Annuities can play an important role within a product allocation strategy. In exchange for a single lump sum deposit, an insurer makes guaranteed regular income payments that contain both interest and a return of principal. An annuity can guarantee income for a period of time, or for your entire life. There are several types of annuities, and I’m sure one can be tailored to your financial plan.

The need for safer investments are on the rise, along with the growing number of baby boomers (ages 44 to 63) who are looking for comprehensive investment plans which allow them to concentrate on having fun in their retirement and never having to worry about the markets moving in the wrong direction.

Do we also need to protect ourselves against inflation? According to the Bank of Canada, the average annual inflation rate over the last 20 years has been about 2.02%. While, at first glance, that seems like a moderate increase, when you add it up, the cost of goods and services has risen 49.29% during this time period.

To put this in perspective, let’s take a look 20 years into the future at the cost of a semi-private and private room in a nursing home in Ontario. We’ll apply the same rise in the cost of goods and services that we’ve experienced during the past 20 years (49.29%). Semi-private room, in 2010 the monthly cost was $1,857.15 and in 2030 it could be $2,773.14 per month, an increase of $915.59 per month and $10,987.08 per year. For a private room, the 2010 monthly cost was $2,167.71. In 2030, it could be $3,236.17 per month, an increase of $1,068.46 per month and $12,821.52 per year.

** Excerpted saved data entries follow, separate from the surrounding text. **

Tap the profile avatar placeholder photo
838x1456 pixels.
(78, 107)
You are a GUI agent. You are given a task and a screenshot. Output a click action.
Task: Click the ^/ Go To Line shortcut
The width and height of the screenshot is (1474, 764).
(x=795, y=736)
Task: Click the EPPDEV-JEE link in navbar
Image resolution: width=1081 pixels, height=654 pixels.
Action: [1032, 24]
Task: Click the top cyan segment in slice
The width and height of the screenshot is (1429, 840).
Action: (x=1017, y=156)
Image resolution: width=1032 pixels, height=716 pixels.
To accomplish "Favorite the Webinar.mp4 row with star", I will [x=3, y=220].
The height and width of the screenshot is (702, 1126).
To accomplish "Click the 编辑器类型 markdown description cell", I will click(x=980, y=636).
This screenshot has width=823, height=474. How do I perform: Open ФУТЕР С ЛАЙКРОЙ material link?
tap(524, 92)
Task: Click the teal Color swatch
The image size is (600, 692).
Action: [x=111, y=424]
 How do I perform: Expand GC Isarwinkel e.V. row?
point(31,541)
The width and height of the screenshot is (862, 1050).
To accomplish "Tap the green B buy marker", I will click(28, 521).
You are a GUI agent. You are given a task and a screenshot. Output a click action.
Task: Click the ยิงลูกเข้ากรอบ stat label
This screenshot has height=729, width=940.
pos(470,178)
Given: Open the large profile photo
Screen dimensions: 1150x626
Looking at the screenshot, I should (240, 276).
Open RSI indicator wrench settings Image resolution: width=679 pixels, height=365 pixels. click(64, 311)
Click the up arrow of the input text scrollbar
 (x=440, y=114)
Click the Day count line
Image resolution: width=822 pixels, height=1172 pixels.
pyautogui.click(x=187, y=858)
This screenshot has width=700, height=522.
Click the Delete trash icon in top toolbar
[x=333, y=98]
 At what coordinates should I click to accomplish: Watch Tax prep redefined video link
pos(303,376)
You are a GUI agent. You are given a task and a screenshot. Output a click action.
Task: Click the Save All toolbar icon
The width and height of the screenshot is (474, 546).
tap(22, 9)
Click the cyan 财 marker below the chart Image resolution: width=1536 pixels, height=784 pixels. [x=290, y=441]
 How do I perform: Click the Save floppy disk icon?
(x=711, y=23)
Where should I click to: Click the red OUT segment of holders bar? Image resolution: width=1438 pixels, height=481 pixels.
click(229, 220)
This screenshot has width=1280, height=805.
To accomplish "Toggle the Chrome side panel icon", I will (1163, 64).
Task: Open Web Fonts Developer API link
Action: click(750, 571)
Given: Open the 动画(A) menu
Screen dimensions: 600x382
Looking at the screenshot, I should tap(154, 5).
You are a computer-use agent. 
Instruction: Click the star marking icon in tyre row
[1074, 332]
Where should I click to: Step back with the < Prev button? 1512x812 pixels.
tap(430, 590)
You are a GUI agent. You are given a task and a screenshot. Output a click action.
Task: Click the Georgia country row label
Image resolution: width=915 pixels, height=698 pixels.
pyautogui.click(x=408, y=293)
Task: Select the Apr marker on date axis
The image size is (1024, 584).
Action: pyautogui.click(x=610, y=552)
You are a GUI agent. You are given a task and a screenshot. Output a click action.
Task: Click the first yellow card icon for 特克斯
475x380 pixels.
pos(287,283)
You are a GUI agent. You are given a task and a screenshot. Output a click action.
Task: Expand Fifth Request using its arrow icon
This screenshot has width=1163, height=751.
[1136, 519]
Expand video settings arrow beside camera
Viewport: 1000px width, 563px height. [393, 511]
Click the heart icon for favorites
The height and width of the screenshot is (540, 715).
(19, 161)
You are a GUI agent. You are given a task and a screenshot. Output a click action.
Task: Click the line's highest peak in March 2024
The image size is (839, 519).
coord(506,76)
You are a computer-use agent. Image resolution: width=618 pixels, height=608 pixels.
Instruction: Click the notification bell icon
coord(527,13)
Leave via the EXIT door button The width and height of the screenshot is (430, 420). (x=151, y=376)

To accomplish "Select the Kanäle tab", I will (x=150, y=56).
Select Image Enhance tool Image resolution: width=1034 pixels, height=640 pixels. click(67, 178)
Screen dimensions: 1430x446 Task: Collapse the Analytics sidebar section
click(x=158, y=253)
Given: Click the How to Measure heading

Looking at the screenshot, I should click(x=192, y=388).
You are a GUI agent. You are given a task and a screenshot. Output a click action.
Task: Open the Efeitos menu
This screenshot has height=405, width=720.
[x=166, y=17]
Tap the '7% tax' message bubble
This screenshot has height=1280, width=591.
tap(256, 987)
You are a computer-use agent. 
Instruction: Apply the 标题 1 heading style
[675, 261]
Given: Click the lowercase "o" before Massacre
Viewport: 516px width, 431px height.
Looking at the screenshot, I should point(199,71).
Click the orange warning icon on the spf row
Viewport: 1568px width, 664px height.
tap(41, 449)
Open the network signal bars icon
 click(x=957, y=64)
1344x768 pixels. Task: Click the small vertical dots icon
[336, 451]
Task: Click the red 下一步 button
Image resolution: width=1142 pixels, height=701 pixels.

It’s inevitable, as time goes by, prices go up. From life’s luxuries to life’s necessities, such as food and health care. One of the best solutions to help with this risk, is purchasing long-term care insurance (LTCI) — a fairly new insurance product to Canada. Not all insurance advisors are qualified to even present it to the marketplace. Most insurance companies have different contract wording and it is very important to understand what you are buying, as you don’t want to find out while you are submitting the claim forms or, for that matter, your children or grandchildren assisting with the paperwork. Always work with an insurance specialist and above all ask lots of questions.